**EXERCISE INPUTS**
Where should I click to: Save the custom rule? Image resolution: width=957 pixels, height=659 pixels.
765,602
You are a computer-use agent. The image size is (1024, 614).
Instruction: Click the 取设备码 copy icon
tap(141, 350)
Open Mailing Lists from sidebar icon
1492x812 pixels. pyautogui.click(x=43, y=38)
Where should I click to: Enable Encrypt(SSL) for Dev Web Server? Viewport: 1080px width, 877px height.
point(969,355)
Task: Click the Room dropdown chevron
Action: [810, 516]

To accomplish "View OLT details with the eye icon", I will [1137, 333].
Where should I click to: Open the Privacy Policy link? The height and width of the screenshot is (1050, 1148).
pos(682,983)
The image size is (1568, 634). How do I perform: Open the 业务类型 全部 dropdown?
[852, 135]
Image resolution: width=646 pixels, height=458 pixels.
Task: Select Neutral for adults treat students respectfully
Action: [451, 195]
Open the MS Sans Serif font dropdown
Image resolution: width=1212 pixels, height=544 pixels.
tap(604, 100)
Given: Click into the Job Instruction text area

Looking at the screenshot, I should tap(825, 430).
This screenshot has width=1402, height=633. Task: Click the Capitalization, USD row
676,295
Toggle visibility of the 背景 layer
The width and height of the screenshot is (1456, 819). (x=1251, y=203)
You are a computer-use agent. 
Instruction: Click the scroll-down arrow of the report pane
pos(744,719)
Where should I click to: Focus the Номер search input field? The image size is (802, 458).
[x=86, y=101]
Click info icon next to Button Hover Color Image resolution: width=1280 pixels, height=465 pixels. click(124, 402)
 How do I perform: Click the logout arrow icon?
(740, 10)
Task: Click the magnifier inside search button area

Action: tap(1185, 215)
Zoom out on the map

**SHORT TASK**
Update the rows above by changing each "Where should I click to" to "Where do I click to" and leaving the rest of every line as it stands.

**OUTPUT OF THE TASK**
Where do I click to: Save the custom rule? Image resolution: width=957 pixels, height=659 pixels.
765,602
You are a computer-use agent. The image size is (1024, 614).
Instruction: Click the 取设备码 copy icon
tap(141, 350)
Open Mailing Lists from sidebar icon
1492x812 pixels. pyautogui.click(x=43, y=38)
Where do I click to: Enable Encrypt(SSL) for Dev Web Server? Viewport: 1080px width, 877px height.
point(969,355)
Task: Click the Room dropdown chevron
Action: [810, 516]

To accomplish "View OLT details with the eye icon", I will [1137, 333].
Where do I click to: Open the Privacy Policy link? The height and width of the screenshot is (1050, 1148).
pos(682,983)
The image size is (1568, 634). How do I perform: Open the 业务类型 全部 dropdown?
[852, 135]
Image resolution: width=646 pixels, height=458 pixels.
Task: Select Neutral for adults treat students respectfully
Action: [451, 195]
Open the MS Sans Serif font dropdown
Image resolution: width=1212 pixels, height=544 pixels.
tap(604, 100)
Given: Click into the Job Instruction text area

Looking at the screenshot, I should tap(825, 430).
This screenshot has width=1402, height=633. Task: Click the Capitalization, USD row
676,295
Toggle visibility of the 背景 layer
The width and height of the screenshot is (1456, 819). (x=1251, y=203)
You are a computer-use agent. 
Instruction: Click the scroll-down arrow of the report pane
pos(744,719)
Where do I click to: Focus the Номер search input field? The image size is (802, 458).
[x=86, y=101]
Click info icon next to Button Hover Color Image resolution: width=1280 pixels, height=465 pixels. click(124, 402)
 How do I perform: Click the logout arrow icon?
(740, 10)
Task: Click the magnifier inside search button area

Action: tap(1185, 215)
Zoom out on the map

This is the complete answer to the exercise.